Factors contributing to hardening the market in 2020 include:
- The Covid-19 pandemic – There’s no denying the ongoing pandemic has been one of the biggest factors. Insurers have been hit by unprecedented pay-outs, with Lloyds of London estimating the total global cost to the insurance industry will be around $203 billion – almost double that of Hurricane Katrina in 2007.
- Solvency II – Legislation introduced in 2016 means that, by 2021, all insurers are required to hold certain levels of cash to ensure they can meet their liabilities. This need to have a certain amount of capital at all times is reducing the cumulated exposure that insurers are willing to carry.
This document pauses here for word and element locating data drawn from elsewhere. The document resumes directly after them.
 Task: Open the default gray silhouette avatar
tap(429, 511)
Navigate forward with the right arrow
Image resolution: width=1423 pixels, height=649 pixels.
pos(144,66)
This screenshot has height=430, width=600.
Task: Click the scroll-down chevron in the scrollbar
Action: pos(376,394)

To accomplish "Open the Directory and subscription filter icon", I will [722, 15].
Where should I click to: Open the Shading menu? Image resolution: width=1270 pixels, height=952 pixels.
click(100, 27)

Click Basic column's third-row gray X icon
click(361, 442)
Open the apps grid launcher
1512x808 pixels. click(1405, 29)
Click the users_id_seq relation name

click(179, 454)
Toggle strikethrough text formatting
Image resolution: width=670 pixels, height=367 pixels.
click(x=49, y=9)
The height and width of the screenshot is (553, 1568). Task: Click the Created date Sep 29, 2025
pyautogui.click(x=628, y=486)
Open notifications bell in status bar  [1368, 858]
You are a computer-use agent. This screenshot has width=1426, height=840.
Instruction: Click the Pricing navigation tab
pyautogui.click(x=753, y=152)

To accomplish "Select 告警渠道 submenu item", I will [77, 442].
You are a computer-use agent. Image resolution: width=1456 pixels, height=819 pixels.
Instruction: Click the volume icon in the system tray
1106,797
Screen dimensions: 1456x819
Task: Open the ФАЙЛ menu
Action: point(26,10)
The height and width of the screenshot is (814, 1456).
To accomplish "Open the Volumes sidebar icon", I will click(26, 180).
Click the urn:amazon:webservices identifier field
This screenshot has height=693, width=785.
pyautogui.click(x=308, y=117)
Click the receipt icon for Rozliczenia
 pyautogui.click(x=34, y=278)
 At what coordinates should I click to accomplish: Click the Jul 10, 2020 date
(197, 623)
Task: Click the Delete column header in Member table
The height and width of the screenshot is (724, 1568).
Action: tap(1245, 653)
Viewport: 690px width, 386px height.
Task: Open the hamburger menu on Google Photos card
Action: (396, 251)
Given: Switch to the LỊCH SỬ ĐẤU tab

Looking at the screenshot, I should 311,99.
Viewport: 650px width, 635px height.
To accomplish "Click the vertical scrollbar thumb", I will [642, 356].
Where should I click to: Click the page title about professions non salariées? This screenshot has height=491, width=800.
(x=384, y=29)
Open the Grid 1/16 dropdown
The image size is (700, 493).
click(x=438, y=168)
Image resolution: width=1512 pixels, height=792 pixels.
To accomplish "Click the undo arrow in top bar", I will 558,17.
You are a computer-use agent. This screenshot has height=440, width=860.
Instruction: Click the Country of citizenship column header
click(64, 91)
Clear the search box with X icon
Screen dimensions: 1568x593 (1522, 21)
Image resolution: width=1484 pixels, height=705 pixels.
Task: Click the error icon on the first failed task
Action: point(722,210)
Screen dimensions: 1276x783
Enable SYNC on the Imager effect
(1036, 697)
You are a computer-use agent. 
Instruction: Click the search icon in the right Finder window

- Low interest rates – With the Bank of England’s base interest rate at a record low of 0.1% since March 2020, many insurers have taken a loss on investment income in recent months, which, for some, has reduced their capacity to underwrite risk.
- Rising motor claim costs – As cars advance technologically, they become more expensive to repair and the costs associated with motor claims go up. We’re currently seeing motor claim costs rise by around 4-5% each year, which in turn leads to rising insurance premiums.
- Climate change – The frequency of natural disasters related to climate change is becoming more common, leading to significant pay-outs for the global insurance industry. In the first half of 2020 alone, there were more than 200 natural disasters across the world, including Cyclone Amphan in the Bay of Bengal, floods in Indonesia and the Australian bush fires.
- Restructuring within the insurance industry – In recent years we’ve seen many insurers withdraw from certain lines of business to concentrate on core markets, and withdrawing or reducing capacity for certain risks. This naturally leads to less competition.
Offering value to your clients in a hardening market
A hardening market can pose significant challenges for brokers due to higher premiums and a more limited product range. Plus, it’s difficult to predict how long the market will stay this way, with previous ‘hard’ periods lasting anywhere from a couple of years to a decade.
In such circumstances the focus should be on providing value for clients, who’ll be looking for insurers and products that offer something extra.
It’s also the case that in a hard market, insurers are more likely to apply acceptance criteria, terms and premium increases more strictly. The more brokers evidence positive risk features which give underwriters an insight into how well managed, protected and generally well looked after a risk is, the more appealing it will be to underwriters and the more likely they may be to take on the risk or provide favourable terms.